Genetic and Epigenetic Mechanisms Underpinning Biotic Stress Resilience of Brassica Vegetables

Breeding for disease-resistant varieties is a sustainable solution to reduce substantial production losses caused by pathogenic infestations in Brassica vegetables, bypassing environmentally risky disease management practices. Host-resistant genetic mechanisms aid breeders to identify resistance loci and linked markers for the clubroot, Fusarium yellows, downy mildew, black rot, stem rot, soft rot, white rust, and turnip mosaic virus diseases in Brassica vegetables.
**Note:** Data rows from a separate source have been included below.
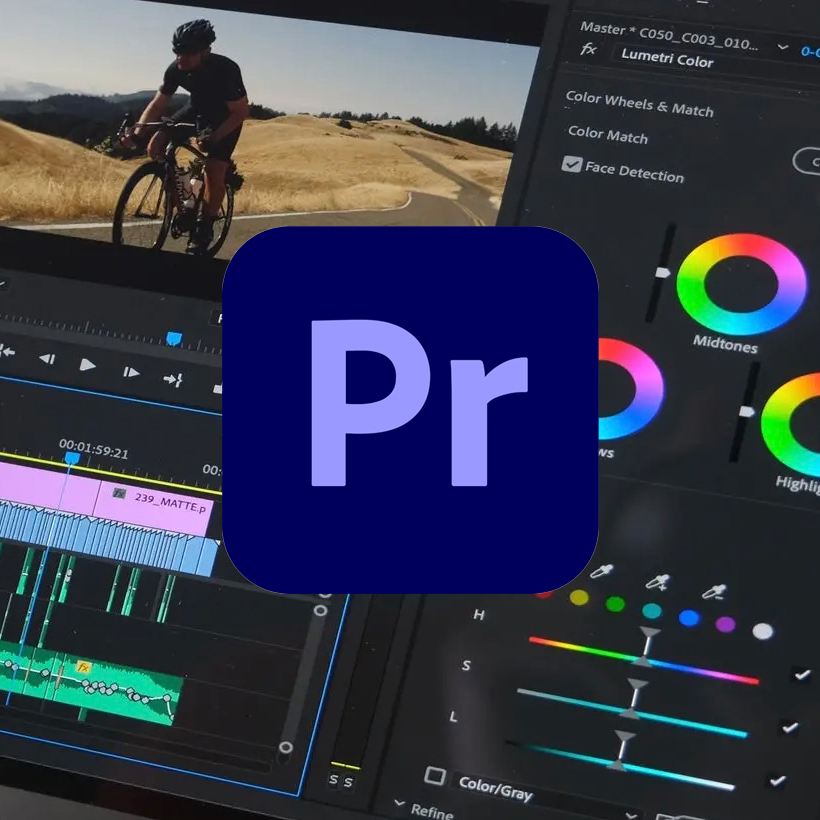820x820 pixels.
Task: Step forward one frame in monitor
Action: [x=131, y=372]
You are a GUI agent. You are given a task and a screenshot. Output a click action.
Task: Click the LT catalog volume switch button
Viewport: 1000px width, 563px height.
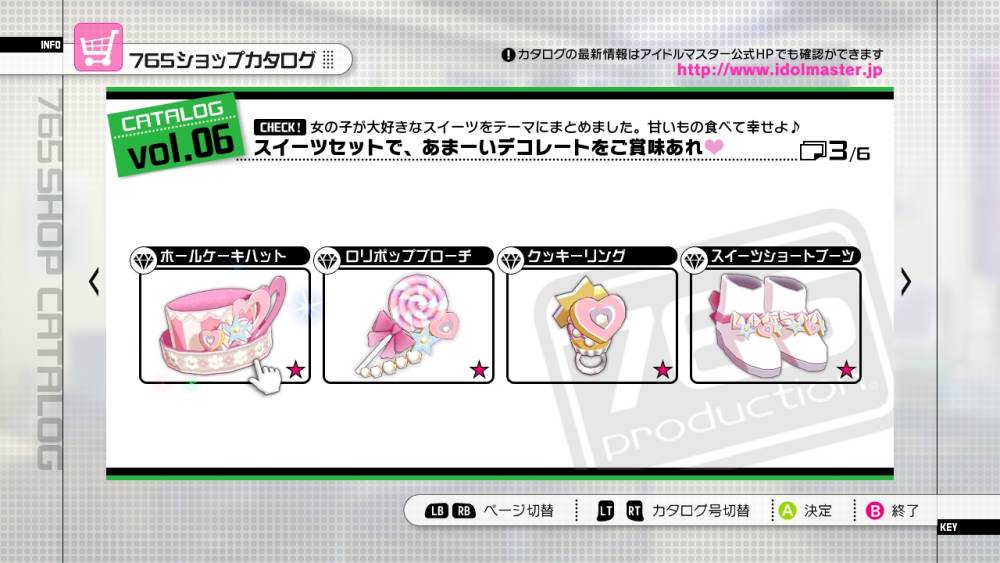click(605, 511)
Introgression of the resistance (R) genes by marker-assisted selection (MAS) breeding strategies allow the development of disease-resilient varieties. Brassica rapa clubroot-resistant genes (CRa, CRc, CRd, CRk, and Crr5) have been introgressed into Chinese cabbage, while CR genes (CRa, CRb, CRc, Crr1, Crr2, and Crr3) from B. rapa were also introgressed into B. oleracea. Beyond MAS, R genes can be precisely engineered by CRISPR-based technologies into precise and durable resistant varieties. The involvement of DNA methylation and histone modifications epigenetically regulate resistance mechanisms, often via ethylene/salicylic acid/jasmonic acid signaling pathways. DNA methylation mediates systemic acquired resistance by the differential expression of genes such as JAZ1, PR3, and NDR1. Future progress will depend on identifying epiQTLs and epi-markers linked to R genes. Epigenetic insights with genetic knowledge will facilitate breeding of biotic stress-resilient Brassica vegetables. This review synthesizes current molecular understanding of biotic stressors and provides future directions for disease resistance breeding of Brassica vegetable plants.